Simone de Beauvoir (1908-1988) and Jean-Paul Sartre (1905-1980), are two intellectuals who had a major impact on the literary, philosophical, and political scene in the 20th century. They both lived in the Montparnasse neighbourhood they loved so much, and they are both at eternal rest in the nearby Montparnasse cemetery.
“I feel at home in Montparnasse.
Before the war, I lived for a long time
in a little furnished hotel,
the Hotel Mistral,
which is still there on Rue Cels,
between the Montparnasse Cemetery
and Avenue du Maine.”.
In 1941-1942, she was back at the hotel
she enjoyed so much. Several times in her novels,
and especially in “Letters to Sartre”,
she mentions the Hotel Mistral:
… « ( I am happy this morning, my love.
I thought happily of the moment
when I’ll find you at the station…
we’ll go to the Hotel Mistral, isn’t that right?
We’ll be so happy! »
(Saturday, December 30, 1939).
The building that is occupied today by the Hotel Mistral was built
after the Rue Cels was opened in 1850.
From 1790 to 1850, this small neighbourhood was mainly ocupied
by the major horticultural operations created by Jacques Martin Cels (1743-1806), which was directed in turn by his sons and grandsons.
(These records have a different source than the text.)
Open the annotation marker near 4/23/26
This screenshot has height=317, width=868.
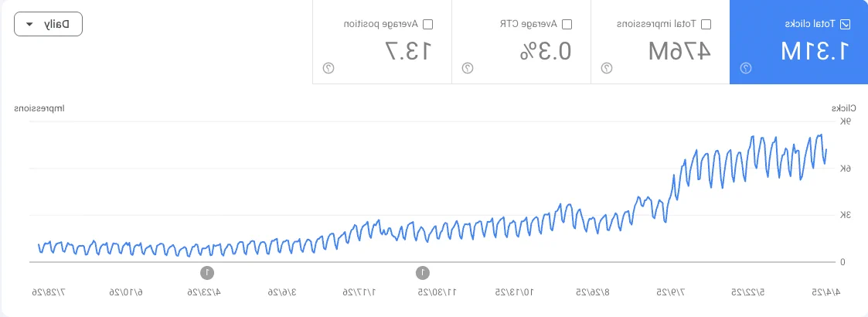(206, 272)
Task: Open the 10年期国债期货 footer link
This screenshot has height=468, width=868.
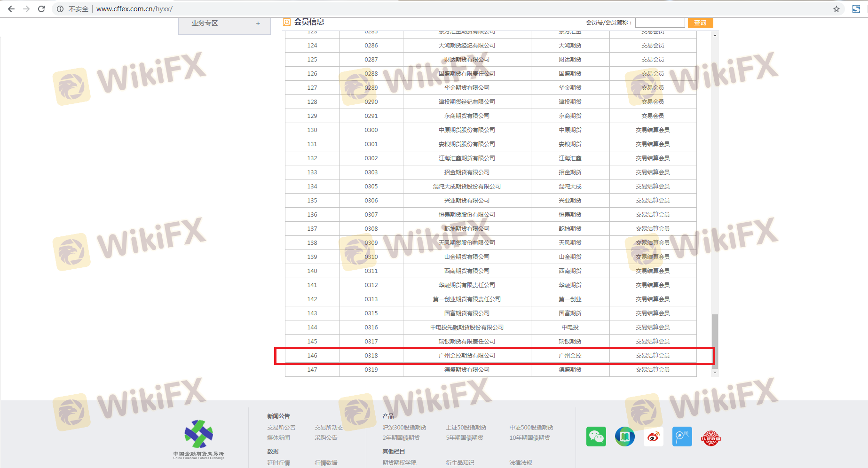Action: click(529, 437)
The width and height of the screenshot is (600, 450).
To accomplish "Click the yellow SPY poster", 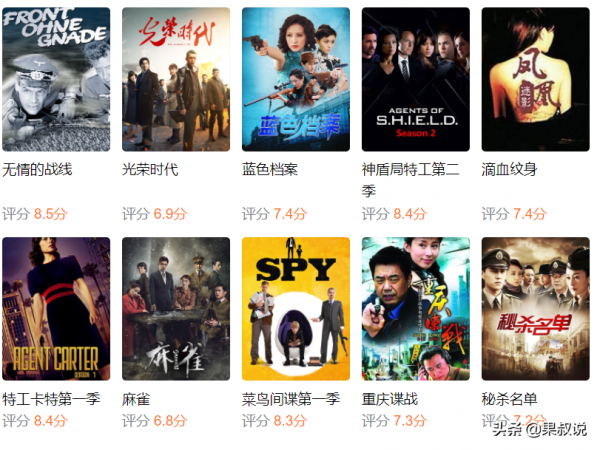I will (296, 309).
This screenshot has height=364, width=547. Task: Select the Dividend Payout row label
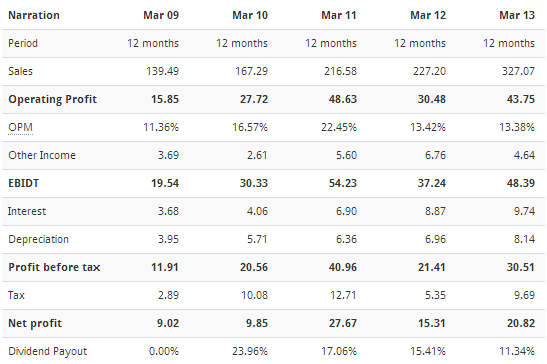click(x=47, y=351)
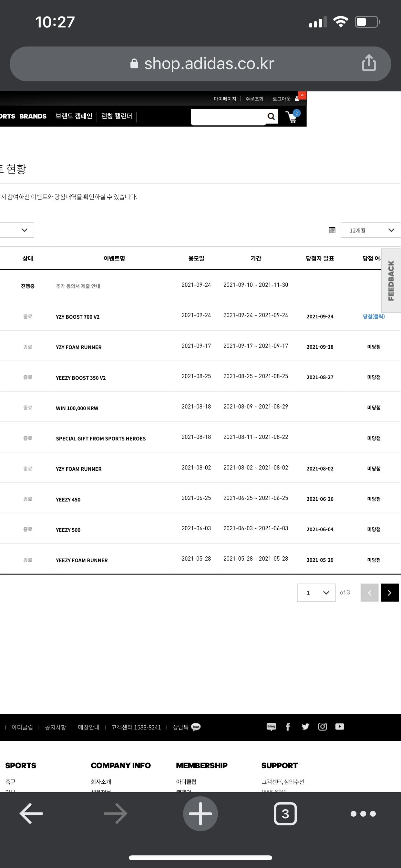Go to next results page arrow
The width and height of the screenshot is (401, 868).
click(x=390, y=593)
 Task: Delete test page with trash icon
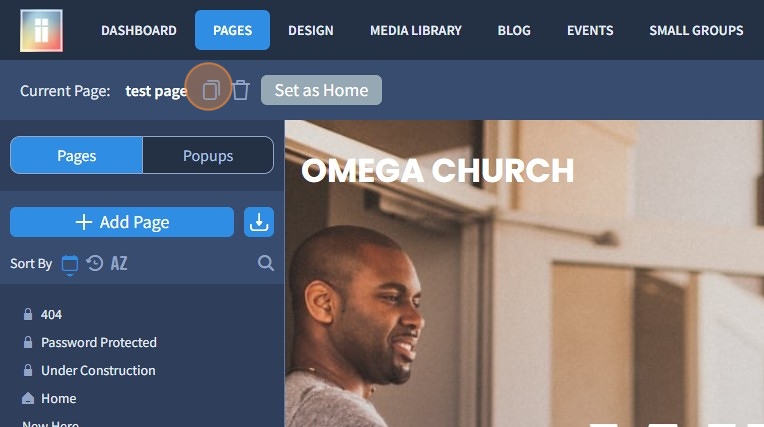(241, 90)
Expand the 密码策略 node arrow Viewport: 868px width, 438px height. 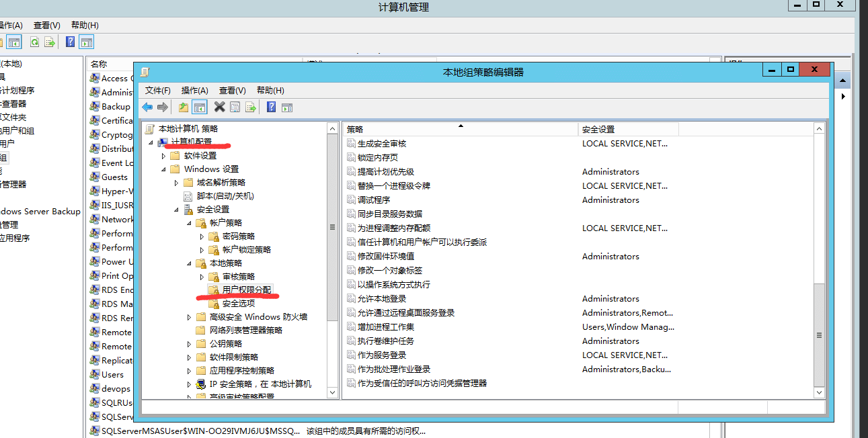[202, 236]
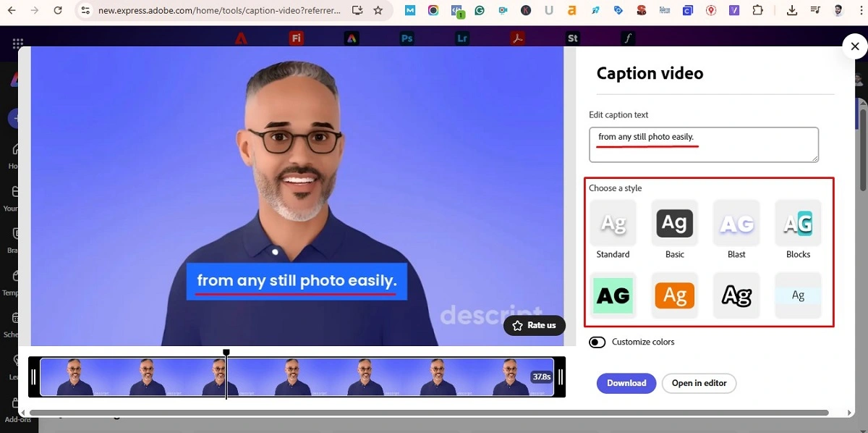Image resolution: width=868 pixels, height=433 pixels.
Task: Select Templates in the left sidebar
Action: click(15, 281)
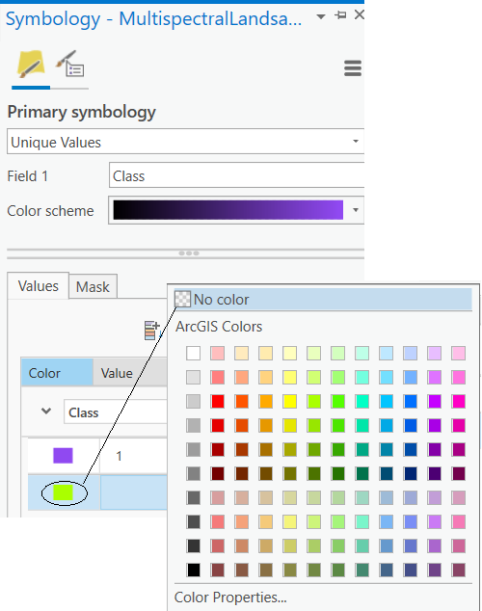Viewport: 482px width, 611px height.
Task: Open the Symbology pane hamburger menu
Action: (x=353, y=68)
Their collection of some 4000 different species of plants
came from all over the world.
Some of the species in this garden were described by botanist Etienne Pierre Ventenat and illustrated by painter Pierre-Joseph Redouté in the work “Description of new and little known plants cultivated in the garden of J.M. Cels”, published in 1799. A second volume appeared in 1803 entitled “Choice of plants, most of which are cultivated in the Cels garden” A passionate grower and botanist, J.M. Cels became a member of the Academy of Sciences (the Institut) in 1795.